#### What you are asked to do
Only the lines from the top of the following listing through the line with "Task: Toggle the heart on 教师总数 card" belong in your answer, exactly as written.

··· Working data

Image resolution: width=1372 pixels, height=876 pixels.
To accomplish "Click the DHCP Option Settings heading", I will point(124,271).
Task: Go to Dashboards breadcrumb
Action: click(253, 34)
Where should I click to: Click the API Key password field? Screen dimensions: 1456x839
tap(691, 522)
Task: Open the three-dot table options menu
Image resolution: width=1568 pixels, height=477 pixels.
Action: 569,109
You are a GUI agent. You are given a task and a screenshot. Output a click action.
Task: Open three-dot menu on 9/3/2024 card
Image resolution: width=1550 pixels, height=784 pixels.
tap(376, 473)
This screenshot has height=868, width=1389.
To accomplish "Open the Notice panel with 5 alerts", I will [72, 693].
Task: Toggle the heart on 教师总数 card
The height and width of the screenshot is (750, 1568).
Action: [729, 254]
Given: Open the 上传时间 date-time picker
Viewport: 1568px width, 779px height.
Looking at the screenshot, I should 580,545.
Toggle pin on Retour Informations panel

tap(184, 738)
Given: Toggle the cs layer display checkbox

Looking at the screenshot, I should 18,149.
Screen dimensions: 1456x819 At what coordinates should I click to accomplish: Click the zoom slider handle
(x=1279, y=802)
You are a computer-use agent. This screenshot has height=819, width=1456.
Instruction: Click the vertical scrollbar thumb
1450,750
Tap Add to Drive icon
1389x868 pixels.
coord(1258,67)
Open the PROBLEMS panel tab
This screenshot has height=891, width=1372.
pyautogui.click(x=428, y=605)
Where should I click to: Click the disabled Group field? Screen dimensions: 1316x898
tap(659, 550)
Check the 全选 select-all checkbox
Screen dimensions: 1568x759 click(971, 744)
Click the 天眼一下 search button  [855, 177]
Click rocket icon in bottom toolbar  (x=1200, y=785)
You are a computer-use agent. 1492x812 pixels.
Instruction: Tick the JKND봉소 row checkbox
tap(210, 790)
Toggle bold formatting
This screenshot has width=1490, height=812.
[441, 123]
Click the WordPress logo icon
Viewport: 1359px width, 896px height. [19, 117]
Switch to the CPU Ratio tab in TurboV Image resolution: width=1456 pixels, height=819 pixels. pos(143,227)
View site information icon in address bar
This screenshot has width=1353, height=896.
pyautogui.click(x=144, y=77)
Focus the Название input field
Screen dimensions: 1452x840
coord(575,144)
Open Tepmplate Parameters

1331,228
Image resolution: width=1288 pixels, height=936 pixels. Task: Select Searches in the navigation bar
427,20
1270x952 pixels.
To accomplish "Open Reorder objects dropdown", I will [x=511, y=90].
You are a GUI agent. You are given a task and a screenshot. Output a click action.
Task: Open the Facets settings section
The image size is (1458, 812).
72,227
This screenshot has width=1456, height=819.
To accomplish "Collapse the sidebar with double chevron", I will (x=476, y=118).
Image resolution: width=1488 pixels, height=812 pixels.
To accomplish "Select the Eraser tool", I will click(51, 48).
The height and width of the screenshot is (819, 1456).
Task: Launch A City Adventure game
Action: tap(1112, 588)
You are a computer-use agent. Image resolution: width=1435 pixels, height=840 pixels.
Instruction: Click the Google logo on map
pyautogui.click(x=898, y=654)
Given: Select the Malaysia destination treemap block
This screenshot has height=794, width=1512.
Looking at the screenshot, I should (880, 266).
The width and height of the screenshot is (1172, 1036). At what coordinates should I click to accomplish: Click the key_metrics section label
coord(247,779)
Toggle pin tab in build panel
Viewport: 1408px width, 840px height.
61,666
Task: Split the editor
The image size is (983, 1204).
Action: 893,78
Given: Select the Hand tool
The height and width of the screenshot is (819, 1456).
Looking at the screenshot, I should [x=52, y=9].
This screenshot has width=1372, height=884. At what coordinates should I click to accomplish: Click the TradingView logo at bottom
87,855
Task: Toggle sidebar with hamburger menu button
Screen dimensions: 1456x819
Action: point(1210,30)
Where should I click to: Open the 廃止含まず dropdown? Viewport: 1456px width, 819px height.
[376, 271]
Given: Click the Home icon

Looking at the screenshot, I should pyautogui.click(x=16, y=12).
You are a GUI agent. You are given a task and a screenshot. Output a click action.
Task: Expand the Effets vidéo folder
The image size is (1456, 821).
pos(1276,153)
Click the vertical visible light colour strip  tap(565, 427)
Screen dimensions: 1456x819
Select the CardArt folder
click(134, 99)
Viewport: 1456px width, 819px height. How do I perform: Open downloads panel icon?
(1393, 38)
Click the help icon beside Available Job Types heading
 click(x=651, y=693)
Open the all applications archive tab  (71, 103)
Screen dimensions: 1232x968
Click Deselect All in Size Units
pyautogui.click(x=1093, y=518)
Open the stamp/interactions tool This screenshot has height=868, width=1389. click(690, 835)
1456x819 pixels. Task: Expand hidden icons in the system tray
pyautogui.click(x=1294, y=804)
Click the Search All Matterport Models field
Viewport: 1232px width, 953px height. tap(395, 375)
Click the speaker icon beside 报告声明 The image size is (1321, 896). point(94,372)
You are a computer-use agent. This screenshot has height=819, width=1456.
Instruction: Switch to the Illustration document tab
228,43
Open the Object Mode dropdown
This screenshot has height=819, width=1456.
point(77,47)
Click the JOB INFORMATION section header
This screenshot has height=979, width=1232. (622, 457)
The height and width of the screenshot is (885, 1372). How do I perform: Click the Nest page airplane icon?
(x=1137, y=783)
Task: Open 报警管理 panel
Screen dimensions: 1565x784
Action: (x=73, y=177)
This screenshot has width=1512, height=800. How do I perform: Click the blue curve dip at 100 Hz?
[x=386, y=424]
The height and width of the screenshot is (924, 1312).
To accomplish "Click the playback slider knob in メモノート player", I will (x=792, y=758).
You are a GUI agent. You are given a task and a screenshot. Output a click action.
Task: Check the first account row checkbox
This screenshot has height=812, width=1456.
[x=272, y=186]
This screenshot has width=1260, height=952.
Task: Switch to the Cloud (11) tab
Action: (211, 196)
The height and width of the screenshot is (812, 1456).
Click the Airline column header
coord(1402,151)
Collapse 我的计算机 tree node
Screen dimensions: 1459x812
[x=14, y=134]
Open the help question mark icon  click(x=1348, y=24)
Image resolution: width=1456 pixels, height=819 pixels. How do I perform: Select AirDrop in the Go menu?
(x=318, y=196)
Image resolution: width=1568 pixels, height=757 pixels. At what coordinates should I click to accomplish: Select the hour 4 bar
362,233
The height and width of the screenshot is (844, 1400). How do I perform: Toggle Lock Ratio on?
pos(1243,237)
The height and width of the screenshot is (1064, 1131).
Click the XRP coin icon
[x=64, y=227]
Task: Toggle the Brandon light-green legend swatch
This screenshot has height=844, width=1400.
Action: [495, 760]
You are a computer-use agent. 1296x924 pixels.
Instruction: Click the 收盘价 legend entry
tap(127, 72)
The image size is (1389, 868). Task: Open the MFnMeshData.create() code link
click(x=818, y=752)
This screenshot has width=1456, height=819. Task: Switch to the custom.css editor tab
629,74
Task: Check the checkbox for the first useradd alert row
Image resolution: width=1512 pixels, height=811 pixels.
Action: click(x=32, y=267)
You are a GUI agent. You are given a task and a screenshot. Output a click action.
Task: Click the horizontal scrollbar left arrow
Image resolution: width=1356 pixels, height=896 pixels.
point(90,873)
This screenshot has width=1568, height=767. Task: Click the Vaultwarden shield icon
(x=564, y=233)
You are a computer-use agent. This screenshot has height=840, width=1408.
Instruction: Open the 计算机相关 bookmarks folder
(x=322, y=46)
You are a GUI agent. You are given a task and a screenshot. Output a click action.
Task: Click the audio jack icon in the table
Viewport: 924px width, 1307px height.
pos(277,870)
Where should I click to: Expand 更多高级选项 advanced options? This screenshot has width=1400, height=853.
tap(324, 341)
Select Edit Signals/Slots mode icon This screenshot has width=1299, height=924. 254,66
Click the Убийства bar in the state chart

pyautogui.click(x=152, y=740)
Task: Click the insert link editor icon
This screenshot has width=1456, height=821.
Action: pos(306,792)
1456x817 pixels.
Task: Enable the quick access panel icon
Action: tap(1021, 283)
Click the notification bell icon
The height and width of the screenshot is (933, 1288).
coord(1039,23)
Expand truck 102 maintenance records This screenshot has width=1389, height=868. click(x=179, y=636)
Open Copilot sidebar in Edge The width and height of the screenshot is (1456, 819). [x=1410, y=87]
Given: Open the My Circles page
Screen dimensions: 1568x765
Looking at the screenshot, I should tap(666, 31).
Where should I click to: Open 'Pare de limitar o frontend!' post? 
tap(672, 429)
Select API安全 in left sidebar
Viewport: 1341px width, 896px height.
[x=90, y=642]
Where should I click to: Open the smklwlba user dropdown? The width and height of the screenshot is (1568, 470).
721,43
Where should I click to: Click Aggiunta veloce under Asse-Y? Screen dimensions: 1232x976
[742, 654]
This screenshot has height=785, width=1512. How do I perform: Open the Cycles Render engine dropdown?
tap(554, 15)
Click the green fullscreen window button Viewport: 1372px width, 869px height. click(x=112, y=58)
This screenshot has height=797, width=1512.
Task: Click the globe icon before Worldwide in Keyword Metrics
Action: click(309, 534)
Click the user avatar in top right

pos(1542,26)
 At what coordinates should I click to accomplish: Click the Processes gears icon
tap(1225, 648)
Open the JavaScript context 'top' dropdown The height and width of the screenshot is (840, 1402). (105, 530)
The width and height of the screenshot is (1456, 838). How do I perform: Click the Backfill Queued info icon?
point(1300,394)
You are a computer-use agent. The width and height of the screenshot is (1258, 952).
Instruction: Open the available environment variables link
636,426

······

#### Task response
Image resolution: width=1372 pixels, height=876 pixels.
To accomplish "Click the DHCP Option Settings heading", I will point(124,271).
Task: Go to Dashboards breadcrumb
Action: click(253, 34)
Where should I click to: Click the API Key password field? Screen dimensions: 1456x839
tap(691, 522)
Task: Open the three-dot table options menu
Image resolution: width=1568 pixels, height=477 pixels.
Action: 569,109
You are a GUI agent. You are given a task and a screenshot. Output a click action.
Task: Open three-dot menu on 9/3/2024 card
Image resolution: width=1550 pixels, height=784 pixels.
tap(376, 473)
This screenshot has height=868, width=1389.
To accomplish "Open the Notice panel with 5 alerts", I will [72, 693].
Task: Toggle the heart on 教师总数 card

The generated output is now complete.